Stored items:
-------
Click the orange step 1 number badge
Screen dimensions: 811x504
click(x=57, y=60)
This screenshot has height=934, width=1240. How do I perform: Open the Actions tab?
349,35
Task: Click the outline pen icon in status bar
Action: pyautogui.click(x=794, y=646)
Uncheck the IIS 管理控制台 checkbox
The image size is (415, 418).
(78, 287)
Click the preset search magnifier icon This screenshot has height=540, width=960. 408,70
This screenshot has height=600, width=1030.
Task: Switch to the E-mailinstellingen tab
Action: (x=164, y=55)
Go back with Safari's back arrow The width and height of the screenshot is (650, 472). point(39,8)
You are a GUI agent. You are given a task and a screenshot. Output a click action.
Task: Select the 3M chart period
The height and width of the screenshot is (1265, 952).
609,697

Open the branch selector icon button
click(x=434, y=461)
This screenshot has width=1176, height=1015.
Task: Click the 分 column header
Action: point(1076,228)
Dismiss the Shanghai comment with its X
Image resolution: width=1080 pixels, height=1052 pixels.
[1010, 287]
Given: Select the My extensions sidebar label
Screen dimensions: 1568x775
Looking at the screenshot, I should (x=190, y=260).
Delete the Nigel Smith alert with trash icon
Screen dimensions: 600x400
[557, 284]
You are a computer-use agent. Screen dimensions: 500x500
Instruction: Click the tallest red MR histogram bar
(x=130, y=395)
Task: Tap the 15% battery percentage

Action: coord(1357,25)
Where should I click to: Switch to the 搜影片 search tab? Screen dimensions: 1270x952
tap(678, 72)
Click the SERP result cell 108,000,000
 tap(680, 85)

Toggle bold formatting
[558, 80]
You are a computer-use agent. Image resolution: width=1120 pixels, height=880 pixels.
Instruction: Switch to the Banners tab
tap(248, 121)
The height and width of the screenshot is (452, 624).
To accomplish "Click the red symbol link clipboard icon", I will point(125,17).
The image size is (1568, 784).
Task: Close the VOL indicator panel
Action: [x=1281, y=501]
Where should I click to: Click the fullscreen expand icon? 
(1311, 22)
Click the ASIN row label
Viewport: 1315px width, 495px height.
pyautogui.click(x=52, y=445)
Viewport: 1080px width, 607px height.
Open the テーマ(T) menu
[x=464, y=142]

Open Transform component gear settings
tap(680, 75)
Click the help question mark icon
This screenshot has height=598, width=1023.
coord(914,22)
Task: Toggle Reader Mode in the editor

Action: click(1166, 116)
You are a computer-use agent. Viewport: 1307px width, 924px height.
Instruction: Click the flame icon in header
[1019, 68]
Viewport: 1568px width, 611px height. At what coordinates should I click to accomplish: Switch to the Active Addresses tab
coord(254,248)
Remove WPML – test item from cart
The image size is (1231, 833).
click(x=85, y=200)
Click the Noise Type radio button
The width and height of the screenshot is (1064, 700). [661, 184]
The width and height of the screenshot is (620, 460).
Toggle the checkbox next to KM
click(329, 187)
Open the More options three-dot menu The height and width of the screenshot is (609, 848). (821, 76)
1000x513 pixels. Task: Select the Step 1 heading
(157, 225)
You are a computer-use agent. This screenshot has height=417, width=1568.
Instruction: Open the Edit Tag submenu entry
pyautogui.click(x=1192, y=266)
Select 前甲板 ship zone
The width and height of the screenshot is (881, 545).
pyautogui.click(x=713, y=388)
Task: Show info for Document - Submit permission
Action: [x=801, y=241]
-------
Your instructions → Whenever a line of the data includes the word "with", show that line in full.

Task output →
Go back with Safari's back arrow The width and height of the screenshot is (650, 472). point(39,8)
Dismiss the Shanghai comment with its X
Delete the Nigel Smith alert with trash icon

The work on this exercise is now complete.